How does this make it easier to unit test. Can any one please explain this in detail? Or is there any other advantage of this apart from avoiding Massive View Controller problem?
The biggest problem in unit testing is how to mock something. You want to test a method but that method is calling 3 other methods and you don't want to test these 3 methods, therefore you want to mock them to return some fixed value.
This is pretty easy in languages like Javascript, where you can substitute a method on any object or in Objective-C where you can do the same (although with a bit more difficulty).
This is not easy in a language like Swift. Therefore Viper came with the idea to split view controller into units (e.g. Presenter, Interactor, View, Router) and every unit has its own protocol. Now to mock one the units you can just implement the protocol and use it instead of the real Presenter or View.

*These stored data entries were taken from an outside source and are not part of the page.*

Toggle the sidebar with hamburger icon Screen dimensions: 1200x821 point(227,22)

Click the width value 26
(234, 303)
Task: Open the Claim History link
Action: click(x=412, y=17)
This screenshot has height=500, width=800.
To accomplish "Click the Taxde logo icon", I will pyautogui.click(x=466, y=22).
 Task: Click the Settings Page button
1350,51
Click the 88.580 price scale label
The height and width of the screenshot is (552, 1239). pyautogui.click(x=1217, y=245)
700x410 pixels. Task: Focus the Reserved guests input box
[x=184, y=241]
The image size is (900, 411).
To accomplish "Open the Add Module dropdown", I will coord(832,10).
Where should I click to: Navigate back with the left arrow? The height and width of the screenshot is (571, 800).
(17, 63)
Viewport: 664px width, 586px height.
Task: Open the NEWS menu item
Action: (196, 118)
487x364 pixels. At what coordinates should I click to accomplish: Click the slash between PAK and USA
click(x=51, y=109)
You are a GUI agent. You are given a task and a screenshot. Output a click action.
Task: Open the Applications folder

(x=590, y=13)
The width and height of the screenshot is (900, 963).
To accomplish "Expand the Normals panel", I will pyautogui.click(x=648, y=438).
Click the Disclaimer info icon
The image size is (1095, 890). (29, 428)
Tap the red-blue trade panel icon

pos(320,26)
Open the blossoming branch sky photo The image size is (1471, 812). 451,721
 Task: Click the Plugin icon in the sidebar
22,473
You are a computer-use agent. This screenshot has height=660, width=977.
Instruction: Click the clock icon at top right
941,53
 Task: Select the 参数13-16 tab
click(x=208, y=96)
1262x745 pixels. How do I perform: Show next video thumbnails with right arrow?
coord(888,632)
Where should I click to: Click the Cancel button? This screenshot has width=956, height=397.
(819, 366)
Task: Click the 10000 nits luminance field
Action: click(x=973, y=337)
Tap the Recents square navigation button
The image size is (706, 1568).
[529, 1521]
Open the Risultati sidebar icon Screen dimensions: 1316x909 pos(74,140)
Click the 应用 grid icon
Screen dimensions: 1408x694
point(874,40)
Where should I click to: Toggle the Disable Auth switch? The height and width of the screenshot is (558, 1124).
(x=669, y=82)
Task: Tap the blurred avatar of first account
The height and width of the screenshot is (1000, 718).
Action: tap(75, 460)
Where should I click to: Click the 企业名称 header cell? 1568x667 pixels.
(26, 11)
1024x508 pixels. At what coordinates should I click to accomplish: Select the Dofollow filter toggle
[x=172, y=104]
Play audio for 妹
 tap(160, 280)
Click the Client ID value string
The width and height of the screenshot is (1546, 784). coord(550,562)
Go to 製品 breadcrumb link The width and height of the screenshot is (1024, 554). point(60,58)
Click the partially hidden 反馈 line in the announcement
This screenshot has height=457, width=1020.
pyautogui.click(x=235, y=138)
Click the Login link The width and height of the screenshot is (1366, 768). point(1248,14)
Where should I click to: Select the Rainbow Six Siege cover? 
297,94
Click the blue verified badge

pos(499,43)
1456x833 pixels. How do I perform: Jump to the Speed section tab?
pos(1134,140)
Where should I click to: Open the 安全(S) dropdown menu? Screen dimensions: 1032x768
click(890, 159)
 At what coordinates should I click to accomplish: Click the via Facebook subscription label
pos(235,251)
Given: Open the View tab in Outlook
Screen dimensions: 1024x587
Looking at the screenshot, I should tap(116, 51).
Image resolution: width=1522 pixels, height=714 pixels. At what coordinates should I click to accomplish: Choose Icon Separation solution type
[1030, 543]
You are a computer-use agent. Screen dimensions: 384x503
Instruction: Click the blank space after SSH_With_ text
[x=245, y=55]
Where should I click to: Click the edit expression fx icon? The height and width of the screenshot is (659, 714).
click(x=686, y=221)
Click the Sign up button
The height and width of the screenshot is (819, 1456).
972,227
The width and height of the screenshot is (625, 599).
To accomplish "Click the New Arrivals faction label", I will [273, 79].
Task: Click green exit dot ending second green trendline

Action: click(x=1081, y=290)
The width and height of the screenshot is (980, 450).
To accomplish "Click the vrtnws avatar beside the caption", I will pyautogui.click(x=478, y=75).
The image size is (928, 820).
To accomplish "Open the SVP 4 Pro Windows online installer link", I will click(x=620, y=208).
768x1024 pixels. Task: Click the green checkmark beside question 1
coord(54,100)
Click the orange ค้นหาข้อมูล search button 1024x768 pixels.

(you can actually use some tools to generate the mocks for you dynamically in tests)
That makes unit testing much much easier.
However note that unit testing UI is never easy. UI usually operates in terms that are difficult to unit test and unit testing UI almost always means that you will be duplicating a lot of your app code in unit tests. UI is more commonly tested via integration tests (e.g. automatic clicking and validating what is visible on the screen).
Viper is not a bad architecture. Separation of concerns is something that many programmers struggle with and it's not a bad idea to have strict architectural rules. With complex screens you still won't be able to avoid big controllers but at least you will be forced to move some code out of the controller.
Massive View Controllers are not a problem of the MVC pattern. They are a problem of bad separation of concerns and strict rules in Viper help to avoid that.